> **Activity**
Word for word, restate the lines of the listing from the one that holds "Präferenzen (104, 2532)" through the very last line, and nothing more.

> **Input records**
· · ·
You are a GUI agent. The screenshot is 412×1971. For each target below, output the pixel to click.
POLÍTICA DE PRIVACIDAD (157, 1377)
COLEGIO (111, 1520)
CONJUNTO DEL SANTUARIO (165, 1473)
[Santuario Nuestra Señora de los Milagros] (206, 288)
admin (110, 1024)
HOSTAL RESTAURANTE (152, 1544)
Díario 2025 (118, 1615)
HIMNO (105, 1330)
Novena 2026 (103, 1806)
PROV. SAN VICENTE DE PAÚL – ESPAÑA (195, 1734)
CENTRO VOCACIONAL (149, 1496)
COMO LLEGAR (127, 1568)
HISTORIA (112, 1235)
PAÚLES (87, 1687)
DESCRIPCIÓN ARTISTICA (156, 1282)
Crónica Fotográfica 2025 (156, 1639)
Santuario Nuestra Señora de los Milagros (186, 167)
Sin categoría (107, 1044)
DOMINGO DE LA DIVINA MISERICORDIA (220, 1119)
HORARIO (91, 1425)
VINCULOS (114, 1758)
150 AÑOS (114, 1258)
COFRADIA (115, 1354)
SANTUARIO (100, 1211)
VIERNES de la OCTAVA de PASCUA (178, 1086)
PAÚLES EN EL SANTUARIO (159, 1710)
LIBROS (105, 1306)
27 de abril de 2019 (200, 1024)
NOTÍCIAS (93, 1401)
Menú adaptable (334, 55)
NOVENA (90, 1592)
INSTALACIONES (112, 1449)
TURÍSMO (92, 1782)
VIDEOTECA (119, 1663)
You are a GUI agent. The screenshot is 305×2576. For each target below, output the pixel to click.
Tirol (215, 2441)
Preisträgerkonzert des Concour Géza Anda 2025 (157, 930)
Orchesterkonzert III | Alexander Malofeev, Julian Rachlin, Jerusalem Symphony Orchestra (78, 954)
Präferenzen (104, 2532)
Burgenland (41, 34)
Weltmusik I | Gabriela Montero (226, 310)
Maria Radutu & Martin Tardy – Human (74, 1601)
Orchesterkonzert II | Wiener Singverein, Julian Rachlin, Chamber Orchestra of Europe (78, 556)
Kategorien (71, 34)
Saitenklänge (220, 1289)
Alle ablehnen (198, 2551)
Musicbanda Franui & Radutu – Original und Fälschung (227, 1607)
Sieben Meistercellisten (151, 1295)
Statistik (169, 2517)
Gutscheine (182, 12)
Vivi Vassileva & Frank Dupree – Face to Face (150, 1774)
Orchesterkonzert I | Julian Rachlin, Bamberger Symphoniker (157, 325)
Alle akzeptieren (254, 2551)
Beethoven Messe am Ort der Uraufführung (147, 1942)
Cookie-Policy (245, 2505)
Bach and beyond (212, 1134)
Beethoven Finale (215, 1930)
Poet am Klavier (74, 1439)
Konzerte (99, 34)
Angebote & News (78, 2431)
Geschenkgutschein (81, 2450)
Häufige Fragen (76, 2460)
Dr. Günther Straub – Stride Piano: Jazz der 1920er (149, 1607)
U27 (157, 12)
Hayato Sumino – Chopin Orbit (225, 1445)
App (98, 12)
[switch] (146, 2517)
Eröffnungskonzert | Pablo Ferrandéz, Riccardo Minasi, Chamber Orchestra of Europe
· · ·
> **Written answer**
Präferenzen (104, 2532)
Burgenland (41, 34)
Weltmusik I | Gabriela Montero (226, 310)
Maria Radutu & Martin Tardy – Human (74, 1601)
Orchesterkonzert II | Wiener Singverein, Julian Rachlin, Chamber Orchestra of Europe (78, 556)
Kategorien (71, 34)
Saitenklänge (220, 1289)
Alle ablehnen (198, 2551)
Musicbanda Franui & Radutu – Original und Fälschung (227, 1607)
Sieben Meistercellisten (151, 1295)
Statistik (169, 2517)
Gutscheine (182, 12)
Vivi Vassileva & Frank Dupree – Face to Face (150, 1774)
Orchesterkonzert I | Julian Rachlin, Bamberger Symphoniker (157, 325)
Alle akzeptieren (254, 2551)
Beethoven Messe am Ort der Uraufführung (147, 1942)
Cookie-Policy (245, 2505)
Bach and beyond (212, 1134)
Beethoven Finale (215, 1930)
Poet am Klavier (74, 1439)
Konzerte (99, 34)
Angebote & News (78, 2431)
Geschenkgutschein (81, 2450)
Häufige Fragen (76, 2460)
Dr. Günther Straub – Stride Piano: Jazz der 1920er (149, 1607)
U27 (157, 12)
Hayato Sumino – Chopin Orbit (225, 1445)
App (98, 12)
[switch] (146, 2517)
Eröffnungskonzert | Pablo Ferrandéz, Riccardo Minasi, Chamber Orchestra of Europe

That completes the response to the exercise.